(Item-finding listing)
# # # # #
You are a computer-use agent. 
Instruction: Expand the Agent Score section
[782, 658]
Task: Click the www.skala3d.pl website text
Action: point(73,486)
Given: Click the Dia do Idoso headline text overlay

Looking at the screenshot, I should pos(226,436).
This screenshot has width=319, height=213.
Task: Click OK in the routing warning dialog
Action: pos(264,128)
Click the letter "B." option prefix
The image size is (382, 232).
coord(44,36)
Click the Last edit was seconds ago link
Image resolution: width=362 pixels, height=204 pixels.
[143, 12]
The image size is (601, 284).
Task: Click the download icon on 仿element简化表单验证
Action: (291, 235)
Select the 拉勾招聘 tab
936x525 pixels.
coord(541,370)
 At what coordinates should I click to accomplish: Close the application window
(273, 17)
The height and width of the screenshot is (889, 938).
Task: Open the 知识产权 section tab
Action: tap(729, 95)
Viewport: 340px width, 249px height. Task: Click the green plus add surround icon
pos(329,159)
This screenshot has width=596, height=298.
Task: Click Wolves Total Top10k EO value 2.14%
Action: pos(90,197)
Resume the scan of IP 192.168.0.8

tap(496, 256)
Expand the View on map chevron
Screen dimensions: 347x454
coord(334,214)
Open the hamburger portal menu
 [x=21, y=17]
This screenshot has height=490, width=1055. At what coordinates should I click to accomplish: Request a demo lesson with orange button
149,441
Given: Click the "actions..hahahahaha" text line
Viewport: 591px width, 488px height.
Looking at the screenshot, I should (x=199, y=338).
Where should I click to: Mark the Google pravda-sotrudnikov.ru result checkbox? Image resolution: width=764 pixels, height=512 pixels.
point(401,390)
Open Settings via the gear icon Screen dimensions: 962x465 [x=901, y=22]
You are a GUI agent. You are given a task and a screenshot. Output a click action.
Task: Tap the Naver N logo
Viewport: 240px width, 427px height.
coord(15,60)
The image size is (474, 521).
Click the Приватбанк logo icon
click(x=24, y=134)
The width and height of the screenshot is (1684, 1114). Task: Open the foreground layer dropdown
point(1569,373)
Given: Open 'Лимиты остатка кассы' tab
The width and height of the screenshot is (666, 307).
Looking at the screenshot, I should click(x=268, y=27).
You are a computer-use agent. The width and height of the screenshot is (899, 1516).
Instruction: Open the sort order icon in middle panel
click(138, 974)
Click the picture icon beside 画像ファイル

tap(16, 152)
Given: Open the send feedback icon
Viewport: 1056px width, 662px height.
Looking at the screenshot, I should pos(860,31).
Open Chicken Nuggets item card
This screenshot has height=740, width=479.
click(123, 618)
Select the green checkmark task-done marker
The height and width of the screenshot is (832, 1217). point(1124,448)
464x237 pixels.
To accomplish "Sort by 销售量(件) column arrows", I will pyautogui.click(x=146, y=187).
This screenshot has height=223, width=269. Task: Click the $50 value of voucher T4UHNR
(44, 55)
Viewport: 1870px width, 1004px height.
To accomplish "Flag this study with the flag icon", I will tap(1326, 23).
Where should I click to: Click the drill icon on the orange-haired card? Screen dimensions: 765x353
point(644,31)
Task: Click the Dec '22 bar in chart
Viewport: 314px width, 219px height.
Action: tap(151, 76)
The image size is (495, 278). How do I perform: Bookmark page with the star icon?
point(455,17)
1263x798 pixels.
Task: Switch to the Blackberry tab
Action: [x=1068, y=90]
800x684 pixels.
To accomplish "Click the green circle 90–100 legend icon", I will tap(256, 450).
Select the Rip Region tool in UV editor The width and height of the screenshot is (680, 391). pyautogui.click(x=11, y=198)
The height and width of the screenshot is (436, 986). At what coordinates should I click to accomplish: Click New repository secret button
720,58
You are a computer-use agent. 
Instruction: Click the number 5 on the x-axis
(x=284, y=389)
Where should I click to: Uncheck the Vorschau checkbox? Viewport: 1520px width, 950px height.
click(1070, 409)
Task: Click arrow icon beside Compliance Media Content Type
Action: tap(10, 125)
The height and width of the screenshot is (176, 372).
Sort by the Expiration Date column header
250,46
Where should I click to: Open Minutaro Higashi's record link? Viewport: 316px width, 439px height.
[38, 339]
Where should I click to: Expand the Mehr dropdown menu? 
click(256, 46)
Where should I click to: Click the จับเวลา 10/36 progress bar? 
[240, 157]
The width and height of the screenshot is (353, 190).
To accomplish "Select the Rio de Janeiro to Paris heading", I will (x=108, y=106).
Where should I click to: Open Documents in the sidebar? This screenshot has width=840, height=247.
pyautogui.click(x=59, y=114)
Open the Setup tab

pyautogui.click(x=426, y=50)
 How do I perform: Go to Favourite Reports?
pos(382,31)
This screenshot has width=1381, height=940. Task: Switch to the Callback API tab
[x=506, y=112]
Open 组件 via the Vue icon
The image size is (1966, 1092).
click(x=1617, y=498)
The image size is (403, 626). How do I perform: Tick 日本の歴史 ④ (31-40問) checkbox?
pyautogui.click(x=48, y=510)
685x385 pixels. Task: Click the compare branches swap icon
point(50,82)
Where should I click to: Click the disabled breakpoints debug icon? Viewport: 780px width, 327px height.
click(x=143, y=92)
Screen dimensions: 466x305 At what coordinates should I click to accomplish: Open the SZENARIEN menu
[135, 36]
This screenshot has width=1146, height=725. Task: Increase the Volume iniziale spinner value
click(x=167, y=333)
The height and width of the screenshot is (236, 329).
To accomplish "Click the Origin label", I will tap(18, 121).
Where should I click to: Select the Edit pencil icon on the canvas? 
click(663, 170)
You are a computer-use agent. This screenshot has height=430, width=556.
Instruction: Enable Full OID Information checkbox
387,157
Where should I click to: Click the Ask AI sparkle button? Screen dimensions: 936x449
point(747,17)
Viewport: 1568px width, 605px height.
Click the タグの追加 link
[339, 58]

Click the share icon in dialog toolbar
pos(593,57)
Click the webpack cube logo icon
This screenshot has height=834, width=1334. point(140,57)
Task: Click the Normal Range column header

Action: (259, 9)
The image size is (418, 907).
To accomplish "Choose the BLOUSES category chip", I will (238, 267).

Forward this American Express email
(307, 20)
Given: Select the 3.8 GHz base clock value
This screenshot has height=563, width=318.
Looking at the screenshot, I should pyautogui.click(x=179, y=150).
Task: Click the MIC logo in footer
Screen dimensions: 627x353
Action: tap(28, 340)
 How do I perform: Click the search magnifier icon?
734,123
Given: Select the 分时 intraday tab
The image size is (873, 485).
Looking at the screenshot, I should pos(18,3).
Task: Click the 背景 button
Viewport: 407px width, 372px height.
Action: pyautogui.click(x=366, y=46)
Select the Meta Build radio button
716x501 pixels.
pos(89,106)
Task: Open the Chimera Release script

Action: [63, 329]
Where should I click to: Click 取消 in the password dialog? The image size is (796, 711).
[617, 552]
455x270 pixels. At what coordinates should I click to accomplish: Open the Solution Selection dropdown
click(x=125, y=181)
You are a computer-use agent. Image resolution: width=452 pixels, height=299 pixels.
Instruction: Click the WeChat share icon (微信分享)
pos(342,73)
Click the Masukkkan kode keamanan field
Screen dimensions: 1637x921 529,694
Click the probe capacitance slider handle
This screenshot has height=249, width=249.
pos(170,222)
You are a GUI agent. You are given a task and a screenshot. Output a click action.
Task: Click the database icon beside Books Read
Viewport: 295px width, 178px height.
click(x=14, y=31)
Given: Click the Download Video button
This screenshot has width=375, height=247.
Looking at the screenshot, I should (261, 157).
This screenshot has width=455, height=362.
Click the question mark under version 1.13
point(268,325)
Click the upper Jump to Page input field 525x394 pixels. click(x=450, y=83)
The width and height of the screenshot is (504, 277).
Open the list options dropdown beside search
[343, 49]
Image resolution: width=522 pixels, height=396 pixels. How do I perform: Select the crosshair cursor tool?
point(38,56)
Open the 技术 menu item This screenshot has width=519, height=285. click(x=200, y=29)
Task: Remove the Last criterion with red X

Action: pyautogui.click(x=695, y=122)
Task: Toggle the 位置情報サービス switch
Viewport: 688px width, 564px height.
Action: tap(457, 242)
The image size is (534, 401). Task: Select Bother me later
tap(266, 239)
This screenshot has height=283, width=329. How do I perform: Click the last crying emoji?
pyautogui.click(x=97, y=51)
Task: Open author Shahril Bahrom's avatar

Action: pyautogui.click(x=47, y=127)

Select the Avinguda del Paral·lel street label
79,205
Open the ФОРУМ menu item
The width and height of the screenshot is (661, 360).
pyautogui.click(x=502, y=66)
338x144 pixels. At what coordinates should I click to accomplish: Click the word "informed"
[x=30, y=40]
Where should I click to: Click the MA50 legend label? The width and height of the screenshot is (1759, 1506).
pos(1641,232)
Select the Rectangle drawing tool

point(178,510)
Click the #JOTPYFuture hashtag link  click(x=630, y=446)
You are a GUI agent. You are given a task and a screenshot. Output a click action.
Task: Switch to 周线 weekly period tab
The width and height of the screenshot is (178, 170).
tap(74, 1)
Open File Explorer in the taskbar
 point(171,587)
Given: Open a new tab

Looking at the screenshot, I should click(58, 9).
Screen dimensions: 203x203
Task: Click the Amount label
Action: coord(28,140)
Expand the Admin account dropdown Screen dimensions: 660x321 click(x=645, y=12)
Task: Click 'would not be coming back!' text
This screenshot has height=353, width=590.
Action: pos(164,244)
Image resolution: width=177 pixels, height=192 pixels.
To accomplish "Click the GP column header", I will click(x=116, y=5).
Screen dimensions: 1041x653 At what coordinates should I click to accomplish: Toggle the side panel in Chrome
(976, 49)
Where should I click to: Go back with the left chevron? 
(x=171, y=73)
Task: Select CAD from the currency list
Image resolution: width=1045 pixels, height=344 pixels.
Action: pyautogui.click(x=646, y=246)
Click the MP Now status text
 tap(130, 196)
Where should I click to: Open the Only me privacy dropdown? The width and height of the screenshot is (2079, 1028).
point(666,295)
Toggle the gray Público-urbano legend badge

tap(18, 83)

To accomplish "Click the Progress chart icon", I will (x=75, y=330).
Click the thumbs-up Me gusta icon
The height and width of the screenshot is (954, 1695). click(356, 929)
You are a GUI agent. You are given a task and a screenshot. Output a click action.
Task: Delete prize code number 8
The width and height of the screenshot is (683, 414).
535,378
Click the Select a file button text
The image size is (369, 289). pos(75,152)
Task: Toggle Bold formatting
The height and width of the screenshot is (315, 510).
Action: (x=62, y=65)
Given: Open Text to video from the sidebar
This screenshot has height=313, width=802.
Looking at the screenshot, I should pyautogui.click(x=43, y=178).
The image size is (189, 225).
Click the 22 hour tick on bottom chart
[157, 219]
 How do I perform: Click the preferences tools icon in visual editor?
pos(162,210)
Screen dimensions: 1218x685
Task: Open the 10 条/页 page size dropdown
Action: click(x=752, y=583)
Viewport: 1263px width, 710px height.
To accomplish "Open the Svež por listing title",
# # # # #
• SET EXERCISE:
Please copy the lines of the listing above exactly, starting with the line that contains "Open the ФОРУМ menu item" and going on through the line that contains "(x=171, y=73)".

• CORRECT RESULT:
Open the ФОРУМ menu item
The width and height of the screenshot is (661, 360).
pyautogui.click(x=502, y=66)
338x144 pixels. At what coordinates should I click to accomplish: Click the word "informed"
[x=30, y=40]
Where should I click to: Click the MA50 legend label? The width and height of the screenshot is (1759, 1506).
pos(1641,232)
Select the Rectangle drawing tool

point(178,510)
Click the #JOTPYFuture hashtag link  click(x=630, y=446)
You are a GUI agent. You are given a task and a screenshot. Output a click action.
Task: Switch to 周线 weekly period tab
The width and height of the screenshot is (178, 170).
tap(74, 1)
Open File Explorer in the taskbar
 point(171,587)
Given: Open a new tab

Looking at the screenshot, I should click(58, 9).
Screen dimensions: 203x203
Task: Click the Amount label
Action: coord(28,140)
Expand the Admin account dropdown Screen dimensions: 660x321 click(x=645, y=12)
Task: Click 'would not be coming back!' text
This screenshot has height=353, width=590.
Action: pos(164,244)
Image resolution: width=177 pixels, height=192 pixels.
To accomplish "Click the GP column header", I will click(x=116, y=5).
Screen dimensions: 1041x653 At what coordinates should I click to accomplish: Toggle the side panel in Chrome
(976, 49)
Where should I click to: Go back with the left chevron? 
(x=171, y=73)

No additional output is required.